I am a C# developer, Could anybody have thoughts or idea on it. (To store data in file system with keeping relations between them)
Thanks in advance.
Any ideas on it?
If you are wanting to perform EDIT/DELETE operations, then don't do this. You will only end up recreating a database from scratch, so you might as well just use one. If you won't want to use SQLServer or Oracle, then use mysql, postgresql, or any of the various in-memory (persist-to-disk) databases out there. If you need to maintain human-readable, or plain/text based data-files, then still use an in-memory database, and save as .csv when persisting to disk.
Using external files can work well if you are doing batch processing, and focusing on APPEND operations only—I do this regularly, and achieve throughput that is simply impossible with a relational database.
You can also use the filesystem effectively if you use one file per record, and your operations are restricted to MAP/INSERT/DELETE/REPLACE; and, never attempt UPDATE. But again, if I need to do updates or correlations, or any of a number of other interesting queries I use a database.
Finally, you can use the filesystem if your operations are DUMP/RESTORE from in memory datastructures to a single file. In which case you should use whatever the standard XML persistence library is for your platform and just perform a RESTORE when you start the application, and a DUMP on exit or periodic save. Pretty much as soon as you move to multiple files you should be looking at a database and ORM again.
Ultimately, unless you are dealing with a very small amount of data; or you are dealing with a large amount of data (at least 100's of millions of records), stick with a database.
You could use SQLite which is basically a "lightweight" DBMS hosted as a DLL in your process.

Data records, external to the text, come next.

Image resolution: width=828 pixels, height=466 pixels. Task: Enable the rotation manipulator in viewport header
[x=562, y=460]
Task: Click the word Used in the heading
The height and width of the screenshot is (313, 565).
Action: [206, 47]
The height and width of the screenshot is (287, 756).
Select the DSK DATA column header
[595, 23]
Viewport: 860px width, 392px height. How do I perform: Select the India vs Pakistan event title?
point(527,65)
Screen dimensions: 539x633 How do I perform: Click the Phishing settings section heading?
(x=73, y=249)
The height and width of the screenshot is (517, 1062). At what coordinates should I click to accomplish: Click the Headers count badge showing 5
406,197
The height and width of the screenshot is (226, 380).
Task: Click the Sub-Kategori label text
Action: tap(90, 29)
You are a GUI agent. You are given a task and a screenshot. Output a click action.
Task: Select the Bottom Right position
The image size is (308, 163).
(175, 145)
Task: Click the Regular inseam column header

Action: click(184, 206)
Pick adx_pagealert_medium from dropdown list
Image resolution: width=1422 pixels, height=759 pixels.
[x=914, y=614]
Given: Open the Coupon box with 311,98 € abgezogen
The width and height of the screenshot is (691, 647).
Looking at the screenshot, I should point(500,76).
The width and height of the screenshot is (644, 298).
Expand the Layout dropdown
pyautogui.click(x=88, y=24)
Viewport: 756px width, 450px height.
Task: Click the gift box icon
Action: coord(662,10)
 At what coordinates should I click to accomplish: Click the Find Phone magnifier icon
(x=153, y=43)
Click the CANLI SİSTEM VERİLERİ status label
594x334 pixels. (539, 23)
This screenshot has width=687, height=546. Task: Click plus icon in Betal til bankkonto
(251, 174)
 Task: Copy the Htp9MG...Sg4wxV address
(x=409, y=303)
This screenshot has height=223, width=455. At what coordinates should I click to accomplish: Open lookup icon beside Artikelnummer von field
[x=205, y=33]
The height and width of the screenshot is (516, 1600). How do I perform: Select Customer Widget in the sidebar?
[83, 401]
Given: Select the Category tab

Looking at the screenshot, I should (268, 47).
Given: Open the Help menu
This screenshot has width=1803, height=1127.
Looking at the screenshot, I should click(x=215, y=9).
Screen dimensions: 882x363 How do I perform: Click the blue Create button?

That would work well for you, if data format doesn't have to be human-readable and if concurrent data access (by several processes at once) is not required.
Before diving into creating a database system, definitely you will need to know the inner workings of how relational databases really function. There are several ways to organize how you serialize your data whether in typical serialization as a dbo as a whole or the mysql solution of serializing the database file and tables in separate files for retrieval. Although doing the mysql way does reveal what tables are associated in the database object, the server does not have to load the whole dbo at once but according to what table(s) the statement(s) queries in the sql making the table cache smaller and faster. I tend to agree.
If you are not going to include some type of T-SQL language but simply by code, then you shouldn't have to many issues if you set up your classes right with a good cache (I mean you don't duplicate objects). If you are aiming for T-SQL support, then you will need to create a parser ,leaving me to say with experience in T-SQL parsing you got a lot of coding to do along with having to create token flags and checks and bounds.
Then you need to decide whether you want to incorporate views, functions and triggers.
If you are not ready for all that, then stick to a server database or an embedded database for your needs.